There’s a giant ad on the side of a building in Las Vegas, making a wordplay on the classic “what happens in Vegas stays in Vegas” line. Nothing unusual about that, except it’s been set up by Apple just in time for the Consumer Electronics Show’s arrival in town, an event that the iPhone maker traditionally pretends isn’t even happening.
Taking over the side of a hotel strategically positioned right next to the Las Vegas Convention Center (LVCC), Apple’s multi-story ad keeps things simple: “What happens on your iPhone, stays on your iPhone.” Below that resides a link to apple.com/privacy, where the company expounds at greater length about the security of things like Apple Pay, Face ID, and the health data collected by the Apple Watch. Every person attending CES this coming week will inevitably see this stark white-on-black ad.
In spite of never having a formal presence at CES, Apple has always been the invisible elephant in the convention halls, with device and accessory makers committing time and resources to building out the Apple ecosystem. In recent times, however, it’s been Amazon’s Alexa and Google’s Assistant that have taken over primacy at CES, and now Apple is striking back with an expertly judged troll ad.
Taking on precisely the opposite color scheme, black text on a white background, is Google with its new, massively expanded presence outside the LVCC. One corner of the LVCC parking lot is entirely taken up by Google showing off its Assistant wares. The local monorail, which passes by the CES venue, is also stickered up with Google banners, and additional “Hey Google” branding can be seen all across the LVCC. Like last year, Google’s investing heavily in promoting the Assistant as a strong Alexa competitor and the focal point of CES. It’s just that this year Apple has something snarky to say about it.

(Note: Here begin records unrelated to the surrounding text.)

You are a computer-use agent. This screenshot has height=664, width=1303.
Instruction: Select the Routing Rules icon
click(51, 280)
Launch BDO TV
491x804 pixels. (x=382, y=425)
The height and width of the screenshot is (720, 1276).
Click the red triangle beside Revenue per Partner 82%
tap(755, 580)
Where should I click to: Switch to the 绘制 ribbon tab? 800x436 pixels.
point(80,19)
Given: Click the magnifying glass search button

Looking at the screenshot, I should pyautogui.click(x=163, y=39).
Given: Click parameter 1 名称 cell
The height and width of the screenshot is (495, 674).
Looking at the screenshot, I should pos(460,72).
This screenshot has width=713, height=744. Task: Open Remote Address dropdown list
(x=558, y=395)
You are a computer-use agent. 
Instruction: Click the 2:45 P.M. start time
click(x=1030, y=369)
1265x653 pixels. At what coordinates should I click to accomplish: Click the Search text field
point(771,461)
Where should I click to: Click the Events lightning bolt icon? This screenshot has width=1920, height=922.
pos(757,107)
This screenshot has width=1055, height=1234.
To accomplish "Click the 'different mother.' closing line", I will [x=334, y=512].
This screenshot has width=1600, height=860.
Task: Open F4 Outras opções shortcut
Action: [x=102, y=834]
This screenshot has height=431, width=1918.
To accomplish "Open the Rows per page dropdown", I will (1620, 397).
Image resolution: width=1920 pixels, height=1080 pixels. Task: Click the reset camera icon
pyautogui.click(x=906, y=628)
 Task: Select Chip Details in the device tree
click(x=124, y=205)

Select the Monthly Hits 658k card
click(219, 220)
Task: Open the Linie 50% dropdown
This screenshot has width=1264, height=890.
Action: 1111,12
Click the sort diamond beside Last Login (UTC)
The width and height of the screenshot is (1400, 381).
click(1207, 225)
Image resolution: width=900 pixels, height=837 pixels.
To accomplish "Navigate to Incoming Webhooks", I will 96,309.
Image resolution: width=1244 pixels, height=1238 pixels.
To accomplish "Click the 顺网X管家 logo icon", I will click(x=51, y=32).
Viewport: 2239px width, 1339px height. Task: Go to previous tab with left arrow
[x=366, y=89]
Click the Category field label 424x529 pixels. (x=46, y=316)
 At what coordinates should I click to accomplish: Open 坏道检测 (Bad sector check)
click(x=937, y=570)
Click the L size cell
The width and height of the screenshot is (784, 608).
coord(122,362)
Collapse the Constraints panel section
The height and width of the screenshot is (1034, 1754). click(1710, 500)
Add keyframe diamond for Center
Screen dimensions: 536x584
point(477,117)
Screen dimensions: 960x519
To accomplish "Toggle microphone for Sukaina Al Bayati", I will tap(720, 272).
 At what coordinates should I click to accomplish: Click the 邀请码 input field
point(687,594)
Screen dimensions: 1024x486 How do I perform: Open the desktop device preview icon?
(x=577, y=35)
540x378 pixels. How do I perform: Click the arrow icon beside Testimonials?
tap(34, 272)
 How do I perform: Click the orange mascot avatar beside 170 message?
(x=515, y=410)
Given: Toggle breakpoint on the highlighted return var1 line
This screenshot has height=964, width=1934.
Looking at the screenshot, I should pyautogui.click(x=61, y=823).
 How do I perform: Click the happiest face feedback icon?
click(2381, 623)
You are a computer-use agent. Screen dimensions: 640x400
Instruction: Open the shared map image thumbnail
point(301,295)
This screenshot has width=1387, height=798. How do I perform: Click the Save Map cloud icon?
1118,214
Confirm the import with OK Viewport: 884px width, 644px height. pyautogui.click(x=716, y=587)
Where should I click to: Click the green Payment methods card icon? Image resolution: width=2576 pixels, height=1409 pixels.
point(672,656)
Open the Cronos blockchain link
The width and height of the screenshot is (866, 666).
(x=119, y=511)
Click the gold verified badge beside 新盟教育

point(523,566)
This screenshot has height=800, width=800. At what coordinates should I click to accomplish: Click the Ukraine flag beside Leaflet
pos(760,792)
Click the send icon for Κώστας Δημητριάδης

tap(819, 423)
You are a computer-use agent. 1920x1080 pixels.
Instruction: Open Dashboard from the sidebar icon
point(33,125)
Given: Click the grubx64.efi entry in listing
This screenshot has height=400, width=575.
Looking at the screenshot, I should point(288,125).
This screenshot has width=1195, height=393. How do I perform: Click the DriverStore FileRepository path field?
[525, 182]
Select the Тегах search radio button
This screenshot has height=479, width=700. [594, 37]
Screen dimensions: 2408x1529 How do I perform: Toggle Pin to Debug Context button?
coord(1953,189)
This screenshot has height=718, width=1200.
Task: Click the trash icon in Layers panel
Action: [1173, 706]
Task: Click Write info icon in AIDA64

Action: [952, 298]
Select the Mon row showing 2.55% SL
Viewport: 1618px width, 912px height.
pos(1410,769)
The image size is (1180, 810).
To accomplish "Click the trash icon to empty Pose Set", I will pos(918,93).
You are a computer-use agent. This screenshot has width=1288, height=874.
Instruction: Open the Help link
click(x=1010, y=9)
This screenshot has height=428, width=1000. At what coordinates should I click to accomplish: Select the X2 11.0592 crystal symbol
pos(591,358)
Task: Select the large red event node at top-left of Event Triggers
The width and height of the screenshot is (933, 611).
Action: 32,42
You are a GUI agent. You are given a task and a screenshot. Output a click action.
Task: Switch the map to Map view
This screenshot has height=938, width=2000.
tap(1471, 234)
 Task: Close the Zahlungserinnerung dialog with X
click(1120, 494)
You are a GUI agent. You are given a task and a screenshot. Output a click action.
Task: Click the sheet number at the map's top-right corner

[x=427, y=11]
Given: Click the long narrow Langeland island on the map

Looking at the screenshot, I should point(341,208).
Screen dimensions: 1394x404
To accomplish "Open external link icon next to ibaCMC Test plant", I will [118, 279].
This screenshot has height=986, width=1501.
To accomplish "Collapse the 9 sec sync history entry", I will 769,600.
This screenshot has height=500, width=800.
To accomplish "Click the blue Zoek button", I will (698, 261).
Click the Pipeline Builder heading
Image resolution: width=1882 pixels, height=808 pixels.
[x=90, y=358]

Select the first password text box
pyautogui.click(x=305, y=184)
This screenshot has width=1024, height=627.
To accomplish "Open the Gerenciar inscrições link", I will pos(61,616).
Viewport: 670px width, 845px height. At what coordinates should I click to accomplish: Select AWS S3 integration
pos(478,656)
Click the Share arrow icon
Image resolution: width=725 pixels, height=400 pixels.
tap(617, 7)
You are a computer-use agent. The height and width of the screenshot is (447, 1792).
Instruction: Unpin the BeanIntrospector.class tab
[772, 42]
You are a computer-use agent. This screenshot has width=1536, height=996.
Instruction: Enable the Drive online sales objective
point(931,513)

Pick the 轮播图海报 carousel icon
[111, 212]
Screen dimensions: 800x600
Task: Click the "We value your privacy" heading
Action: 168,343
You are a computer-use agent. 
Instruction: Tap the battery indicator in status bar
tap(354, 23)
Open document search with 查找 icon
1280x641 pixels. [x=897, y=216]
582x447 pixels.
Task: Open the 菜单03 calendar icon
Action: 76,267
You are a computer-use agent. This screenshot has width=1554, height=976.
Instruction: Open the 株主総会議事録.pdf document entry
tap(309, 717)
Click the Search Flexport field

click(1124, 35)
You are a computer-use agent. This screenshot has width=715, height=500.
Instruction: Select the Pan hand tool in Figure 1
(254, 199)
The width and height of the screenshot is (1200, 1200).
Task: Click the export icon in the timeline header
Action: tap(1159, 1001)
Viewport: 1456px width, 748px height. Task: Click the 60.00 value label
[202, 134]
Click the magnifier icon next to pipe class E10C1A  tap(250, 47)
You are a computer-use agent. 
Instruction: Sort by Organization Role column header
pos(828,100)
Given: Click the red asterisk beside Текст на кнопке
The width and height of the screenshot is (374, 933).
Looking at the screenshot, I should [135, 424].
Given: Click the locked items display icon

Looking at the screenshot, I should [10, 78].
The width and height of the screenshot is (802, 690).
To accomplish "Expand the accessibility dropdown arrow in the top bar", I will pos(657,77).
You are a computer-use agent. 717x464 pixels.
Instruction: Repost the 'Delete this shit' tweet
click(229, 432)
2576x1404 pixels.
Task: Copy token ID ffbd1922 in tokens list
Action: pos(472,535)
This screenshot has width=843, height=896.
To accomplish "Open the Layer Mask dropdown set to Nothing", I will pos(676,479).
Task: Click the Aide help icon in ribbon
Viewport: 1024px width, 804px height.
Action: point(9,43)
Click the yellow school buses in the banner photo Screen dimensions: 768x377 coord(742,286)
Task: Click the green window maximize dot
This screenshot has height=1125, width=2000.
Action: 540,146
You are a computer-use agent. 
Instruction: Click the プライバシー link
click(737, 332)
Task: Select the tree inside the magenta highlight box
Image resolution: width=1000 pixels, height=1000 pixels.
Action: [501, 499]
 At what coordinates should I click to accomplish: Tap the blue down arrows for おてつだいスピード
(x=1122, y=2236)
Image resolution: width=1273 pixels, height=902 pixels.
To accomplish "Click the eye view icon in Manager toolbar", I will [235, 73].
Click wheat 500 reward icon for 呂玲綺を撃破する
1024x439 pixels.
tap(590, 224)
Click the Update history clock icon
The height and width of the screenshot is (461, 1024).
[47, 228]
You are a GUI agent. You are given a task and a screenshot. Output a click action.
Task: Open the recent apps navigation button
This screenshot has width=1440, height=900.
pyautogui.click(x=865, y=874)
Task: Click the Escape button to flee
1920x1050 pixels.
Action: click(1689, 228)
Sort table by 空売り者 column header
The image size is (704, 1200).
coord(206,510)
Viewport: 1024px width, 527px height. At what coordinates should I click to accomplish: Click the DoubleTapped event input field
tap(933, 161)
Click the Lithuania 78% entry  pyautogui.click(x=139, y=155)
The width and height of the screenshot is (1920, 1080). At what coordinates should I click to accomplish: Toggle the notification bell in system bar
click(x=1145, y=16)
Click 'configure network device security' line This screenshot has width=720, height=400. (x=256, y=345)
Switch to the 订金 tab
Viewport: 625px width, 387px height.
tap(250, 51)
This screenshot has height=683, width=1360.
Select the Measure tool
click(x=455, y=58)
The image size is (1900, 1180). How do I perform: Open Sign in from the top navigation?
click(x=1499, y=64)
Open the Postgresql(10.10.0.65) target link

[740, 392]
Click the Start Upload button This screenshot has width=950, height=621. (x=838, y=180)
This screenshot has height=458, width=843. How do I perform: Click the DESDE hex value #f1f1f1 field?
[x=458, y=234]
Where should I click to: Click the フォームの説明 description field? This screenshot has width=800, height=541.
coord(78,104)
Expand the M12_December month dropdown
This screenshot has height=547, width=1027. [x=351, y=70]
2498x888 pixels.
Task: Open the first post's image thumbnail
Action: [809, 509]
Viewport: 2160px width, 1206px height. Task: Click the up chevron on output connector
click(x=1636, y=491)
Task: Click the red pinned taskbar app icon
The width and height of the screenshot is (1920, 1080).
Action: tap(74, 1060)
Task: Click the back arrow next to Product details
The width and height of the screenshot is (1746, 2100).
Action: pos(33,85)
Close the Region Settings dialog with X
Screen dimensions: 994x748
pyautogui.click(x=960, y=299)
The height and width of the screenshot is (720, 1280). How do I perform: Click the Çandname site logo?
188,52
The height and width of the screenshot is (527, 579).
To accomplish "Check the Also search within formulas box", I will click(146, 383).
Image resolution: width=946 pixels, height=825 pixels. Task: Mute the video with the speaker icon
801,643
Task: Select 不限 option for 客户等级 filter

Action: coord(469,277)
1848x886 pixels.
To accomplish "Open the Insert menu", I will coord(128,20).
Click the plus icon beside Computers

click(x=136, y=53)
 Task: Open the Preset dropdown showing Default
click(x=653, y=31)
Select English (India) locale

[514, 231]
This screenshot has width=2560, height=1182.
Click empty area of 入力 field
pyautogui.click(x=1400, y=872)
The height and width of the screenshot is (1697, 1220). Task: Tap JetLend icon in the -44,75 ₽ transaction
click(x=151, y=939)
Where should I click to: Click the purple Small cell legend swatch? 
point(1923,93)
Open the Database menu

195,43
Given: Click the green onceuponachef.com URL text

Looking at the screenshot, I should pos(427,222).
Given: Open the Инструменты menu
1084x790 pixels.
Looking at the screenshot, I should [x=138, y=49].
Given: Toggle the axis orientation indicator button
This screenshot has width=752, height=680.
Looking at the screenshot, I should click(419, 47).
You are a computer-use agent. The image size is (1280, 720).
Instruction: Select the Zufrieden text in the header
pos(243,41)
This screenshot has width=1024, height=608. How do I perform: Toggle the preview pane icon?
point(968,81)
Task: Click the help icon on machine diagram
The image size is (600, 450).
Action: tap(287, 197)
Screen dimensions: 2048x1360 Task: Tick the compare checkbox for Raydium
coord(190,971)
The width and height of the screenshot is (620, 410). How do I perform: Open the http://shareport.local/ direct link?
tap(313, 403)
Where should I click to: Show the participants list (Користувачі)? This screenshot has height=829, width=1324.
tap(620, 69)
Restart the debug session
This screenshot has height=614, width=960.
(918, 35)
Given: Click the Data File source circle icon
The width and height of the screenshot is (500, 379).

Apple isn’t wrong to tout its privacy advantage. Amazon’s Alexa has had embarrassing failures on this front: first by recording a private conversation and sending it to a different user, and then by mistakenly sending a user 1,700 voice recordings from another. As to Google Assistant and Android — the primary / only rival to the iPhone — there have been numerous privacy infractions from Android device makers surreptitiously tracking user information (hello, OnePlus and Blu), and Google’s own business model is predicated on exploiting user data for commercial gain. Apple can afford to be more noble because it sells hardware rather than ads.
Though Apple’s privacy may be superior to its rivals, it’s not without fault. iPhone users in China, for instance, are far less protected from state snooping than their US counterparts. And Apple’s tardiness in implementing two-factor authentication likely contributed to high-profile iCloud accounts being compromised in the infamous Celebgate photo leak. If Apple wants to live up to the full meaning of the words it has emblazoned on the side of a building this week, it ought to ensure its privacy protections are impenetrable and apply with equal strength everywhere across the world. Otherwise, this might all look a bit hypocritical.